--- Exercise material ---

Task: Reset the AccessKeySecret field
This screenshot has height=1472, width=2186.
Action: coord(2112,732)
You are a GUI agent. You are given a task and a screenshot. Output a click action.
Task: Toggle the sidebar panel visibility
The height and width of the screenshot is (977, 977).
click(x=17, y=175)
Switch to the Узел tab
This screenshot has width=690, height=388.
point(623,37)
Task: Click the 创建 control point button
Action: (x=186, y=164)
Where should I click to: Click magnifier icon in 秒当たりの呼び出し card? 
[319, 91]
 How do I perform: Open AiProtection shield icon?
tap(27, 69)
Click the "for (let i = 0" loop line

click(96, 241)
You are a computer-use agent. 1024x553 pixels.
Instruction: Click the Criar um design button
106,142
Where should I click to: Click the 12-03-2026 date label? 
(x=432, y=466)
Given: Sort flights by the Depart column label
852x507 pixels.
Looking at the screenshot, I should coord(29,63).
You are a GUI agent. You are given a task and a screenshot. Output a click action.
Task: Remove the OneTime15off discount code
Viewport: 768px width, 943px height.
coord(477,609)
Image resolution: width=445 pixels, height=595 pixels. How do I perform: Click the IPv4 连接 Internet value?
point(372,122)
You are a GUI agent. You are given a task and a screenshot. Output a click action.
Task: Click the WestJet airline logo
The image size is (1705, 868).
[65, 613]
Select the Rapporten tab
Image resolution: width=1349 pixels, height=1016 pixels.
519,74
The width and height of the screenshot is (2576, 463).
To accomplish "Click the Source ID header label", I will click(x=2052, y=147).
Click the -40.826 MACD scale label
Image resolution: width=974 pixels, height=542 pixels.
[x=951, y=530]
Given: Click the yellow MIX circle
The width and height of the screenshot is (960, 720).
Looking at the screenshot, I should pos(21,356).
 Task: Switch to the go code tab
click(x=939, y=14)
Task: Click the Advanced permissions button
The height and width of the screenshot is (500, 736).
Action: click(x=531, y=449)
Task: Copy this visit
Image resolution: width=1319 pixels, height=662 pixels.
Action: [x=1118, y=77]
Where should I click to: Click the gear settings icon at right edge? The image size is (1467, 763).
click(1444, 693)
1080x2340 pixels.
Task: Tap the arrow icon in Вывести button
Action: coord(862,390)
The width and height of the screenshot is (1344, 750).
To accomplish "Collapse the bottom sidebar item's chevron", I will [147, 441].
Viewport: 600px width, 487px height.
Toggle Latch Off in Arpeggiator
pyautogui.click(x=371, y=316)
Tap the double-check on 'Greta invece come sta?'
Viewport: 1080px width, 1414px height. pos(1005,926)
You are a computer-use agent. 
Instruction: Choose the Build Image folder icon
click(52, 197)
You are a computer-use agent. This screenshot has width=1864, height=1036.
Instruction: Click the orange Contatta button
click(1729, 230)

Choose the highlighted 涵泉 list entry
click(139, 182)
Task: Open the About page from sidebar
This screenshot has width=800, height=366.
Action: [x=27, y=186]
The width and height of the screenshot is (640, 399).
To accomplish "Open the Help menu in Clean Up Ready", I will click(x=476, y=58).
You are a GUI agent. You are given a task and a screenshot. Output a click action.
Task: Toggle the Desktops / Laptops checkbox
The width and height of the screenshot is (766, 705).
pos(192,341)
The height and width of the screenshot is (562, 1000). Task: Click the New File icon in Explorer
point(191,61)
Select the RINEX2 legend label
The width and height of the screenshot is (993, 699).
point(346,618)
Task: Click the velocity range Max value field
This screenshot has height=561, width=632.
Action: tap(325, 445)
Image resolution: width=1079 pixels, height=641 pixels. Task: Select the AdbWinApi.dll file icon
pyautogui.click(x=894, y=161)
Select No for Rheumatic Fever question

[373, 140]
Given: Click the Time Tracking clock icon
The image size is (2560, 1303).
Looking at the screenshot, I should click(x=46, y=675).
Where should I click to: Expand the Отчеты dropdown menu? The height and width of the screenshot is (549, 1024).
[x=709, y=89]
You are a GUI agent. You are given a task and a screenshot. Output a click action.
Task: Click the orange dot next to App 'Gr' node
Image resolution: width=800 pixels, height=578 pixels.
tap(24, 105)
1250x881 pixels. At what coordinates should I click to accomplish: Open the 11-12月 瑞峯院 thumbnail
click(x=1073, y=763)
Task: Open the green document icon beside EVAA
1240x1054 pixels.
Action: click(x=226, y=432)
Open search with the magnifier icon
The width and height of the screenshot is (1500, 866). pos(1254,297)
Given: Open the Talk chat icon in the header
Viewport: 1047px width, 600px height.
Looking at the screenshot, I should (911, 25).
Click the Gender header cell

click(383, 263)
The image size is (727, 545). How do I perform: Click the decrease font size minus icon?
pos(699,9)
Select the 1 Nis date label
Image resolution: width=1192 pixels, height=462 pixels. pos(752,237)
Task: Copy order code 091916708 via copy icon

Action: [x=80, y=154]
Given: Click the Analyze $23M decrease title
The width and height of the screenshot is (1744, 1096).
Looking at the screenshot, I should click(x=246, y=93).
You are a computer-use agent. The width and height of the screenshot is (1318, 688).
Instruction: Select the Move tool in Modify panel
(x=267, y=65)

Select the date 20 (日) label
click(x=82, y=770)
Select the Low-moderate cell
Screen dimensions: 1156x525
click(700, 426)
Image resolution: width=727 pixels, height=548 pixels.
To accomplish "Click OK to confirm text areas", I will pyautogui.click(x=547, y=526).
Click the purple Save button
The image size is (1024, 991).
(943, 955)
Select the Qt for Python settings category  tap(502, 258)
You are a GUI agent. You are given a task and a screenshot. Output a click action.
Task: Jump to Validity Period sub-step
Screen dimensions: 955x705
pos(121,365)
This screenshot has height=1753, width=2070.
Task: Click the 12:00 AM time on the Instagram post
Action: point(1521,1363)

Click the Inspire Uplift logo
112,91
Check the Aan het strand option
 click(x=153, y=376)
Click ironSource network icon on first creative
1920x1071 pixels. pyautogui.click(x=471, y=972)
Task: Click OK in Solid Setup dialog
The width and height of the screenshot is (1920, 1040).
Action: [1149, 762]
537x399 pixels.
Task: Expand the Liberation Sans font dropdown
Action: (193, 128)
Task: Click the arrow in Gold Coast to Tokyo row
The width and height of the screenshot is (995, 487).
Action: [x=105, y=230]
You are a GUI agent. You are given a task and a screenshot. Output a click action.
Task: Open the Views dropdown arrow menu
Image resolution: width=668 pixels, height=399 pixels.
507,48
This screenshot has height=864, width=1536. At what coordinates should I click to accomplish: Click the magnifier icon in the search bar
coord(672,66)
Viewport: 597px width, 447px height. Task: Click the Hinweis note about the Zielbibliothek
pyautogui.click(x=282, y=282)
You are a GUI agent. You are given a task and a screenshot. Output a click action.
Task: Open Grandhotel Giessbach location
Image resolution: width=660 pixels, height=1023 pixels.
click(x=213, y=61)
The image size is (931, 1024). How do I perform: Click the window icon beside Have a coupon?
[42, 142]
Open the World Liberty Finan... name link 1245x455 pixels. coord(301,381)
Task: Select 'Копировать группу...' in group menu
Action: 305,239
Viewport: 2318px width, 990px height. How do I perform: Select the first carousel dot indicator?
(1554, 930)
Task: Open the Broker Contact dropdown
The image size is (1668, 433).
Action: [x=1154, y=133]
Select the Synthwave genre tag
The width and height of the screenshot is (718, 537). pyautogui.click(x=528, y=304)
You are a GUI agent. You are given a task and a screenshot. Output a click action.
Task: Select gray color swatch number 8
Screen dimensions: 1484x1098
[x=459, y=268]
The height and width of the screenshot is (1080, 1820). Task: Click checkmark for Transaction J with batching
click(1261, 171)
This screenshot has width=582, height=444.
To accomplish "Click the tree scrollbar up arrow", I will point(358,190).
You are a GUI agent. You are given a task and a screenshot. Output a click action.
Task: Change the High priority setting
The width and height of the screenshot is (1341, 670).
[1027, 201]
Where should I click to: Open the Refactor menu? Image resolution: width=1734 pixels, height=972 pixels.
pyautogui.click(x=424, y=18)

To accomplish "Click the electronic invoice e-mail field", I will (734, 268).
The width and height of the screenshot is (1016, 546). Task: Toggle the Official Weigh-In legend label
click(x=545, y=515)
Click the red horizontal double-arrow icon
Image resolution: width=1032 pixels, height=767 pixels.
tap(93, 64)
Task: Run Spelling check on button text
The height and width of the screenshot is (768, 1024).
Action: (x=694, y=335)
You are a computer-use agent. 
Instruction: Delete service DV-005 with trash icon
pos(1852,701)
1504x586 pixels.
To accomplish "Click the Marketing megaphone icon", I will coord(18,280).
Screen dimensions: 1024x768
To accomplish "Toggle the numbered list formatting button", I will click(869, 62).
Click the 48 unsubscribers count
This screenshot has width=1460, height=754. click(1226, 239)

---

Copy every line of the data where "field" is found.

Task: Reset the AccessKeySecret field
Task: Click the velocity range Max value field
To accomplish "Click the electronic invoice e-mail field", I will (734, 268).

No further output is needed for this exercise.